For Western Report, I had to write articles. There was a deadline. You had to produce x number of words every week. They had a certain amount of column inches, as they called them, to fill, whether you had a story or not. That's weekly, let alone daily, and the deadlines associated with print are not nearly as brutal as those associated with electronic media where you have exactly x number of minutes or seconds to fill, and if you have more to say and write about than the time will allow, that's too bad. If you have less, that's even worse.
Truly it's a Procrustean bed, and faced with this problem.... I'm an editorialist, and I must produce an intelligent and thoughtful opinion that is between 800 and 900 words long every three days, twice a week, once a week, or whatever it is. I'm not sure what it is. It depends on the publication, I guess, but that's me. If I were Chantal Hébert, Andrew Coyne, or any of the other columnists out there, this is what I'd have to do. It is hard to come up with something every time, so what reporters do....
I'll come to this. This is relevant, Mr. Chair. I just have to give the background information.
Reporters produce stories that are called evergreens. An evergreen story is not linked to any particular time, but it could be dropped in when you don't have anything to fill in the space. Christmas holidays are a problem and that is when evergreen stories help out.

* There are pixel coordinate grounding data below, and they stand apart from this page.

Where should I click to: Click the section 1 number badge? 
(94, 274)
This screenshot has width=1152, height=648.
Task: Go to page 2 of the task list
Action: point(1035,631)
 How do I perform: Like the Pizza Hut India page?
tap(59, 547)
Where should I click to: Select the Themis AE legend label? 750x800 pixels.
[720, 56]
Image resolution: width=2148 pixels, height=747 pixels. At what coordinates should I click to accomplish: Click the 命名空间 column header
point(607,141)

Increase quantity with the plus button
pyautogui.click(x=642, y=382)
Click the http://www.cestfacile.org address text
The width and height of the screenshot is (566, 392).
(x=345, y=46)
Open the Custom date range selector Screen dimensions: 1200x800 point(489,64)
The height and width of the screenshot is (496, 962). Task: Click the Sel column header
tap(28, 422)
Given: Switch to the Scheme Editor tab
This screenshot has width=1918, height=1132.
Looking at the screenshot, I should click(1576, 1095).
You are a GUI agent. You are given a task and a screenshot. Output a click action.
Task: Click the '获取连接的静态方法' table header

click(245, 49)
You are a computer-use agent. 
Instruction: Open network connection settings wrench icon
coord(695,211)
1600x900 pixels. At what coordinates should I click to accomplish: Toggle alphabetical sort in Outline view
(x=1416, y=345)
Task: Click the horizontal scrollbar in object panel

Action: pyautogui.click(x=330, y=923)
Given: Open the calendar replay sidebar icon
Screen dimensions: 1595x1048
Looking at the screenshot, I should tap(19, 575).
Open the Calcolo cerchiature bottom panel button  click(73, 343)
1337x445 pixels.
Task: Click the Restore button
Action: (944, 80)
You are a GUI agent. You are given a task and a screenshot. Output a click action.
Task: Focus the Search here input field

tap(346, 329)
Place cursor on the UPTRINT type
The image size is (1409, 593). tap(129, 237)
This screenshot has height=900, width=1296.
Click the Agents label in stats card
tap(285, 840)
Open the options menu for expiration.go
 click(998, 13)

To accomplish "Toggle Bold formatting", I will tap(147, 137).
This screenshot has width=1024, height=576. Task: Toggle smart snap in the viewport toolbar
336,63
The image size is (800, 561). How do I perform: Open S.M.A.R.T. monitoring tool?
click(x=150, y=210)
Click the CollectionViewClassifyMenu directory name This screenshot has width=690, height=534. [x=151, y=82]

In the summer there is what we call the silly season. The silly season is when we're out of serious stories because people who generate serious news are on holidays. That's the time of year when the reliable story for the local reporter is about how the bylaw officers have shut down some lemonade stand run by kids trying to raise money to help out third world hunger or something like that. You just know, a line of stories like I'll go out and find, or you can pre-write stories. It's just like Steve Martin in the movie L.A. Story where he's a weatherman who pre-writes his news forecasts because the weather is the same every day in Los Angeles.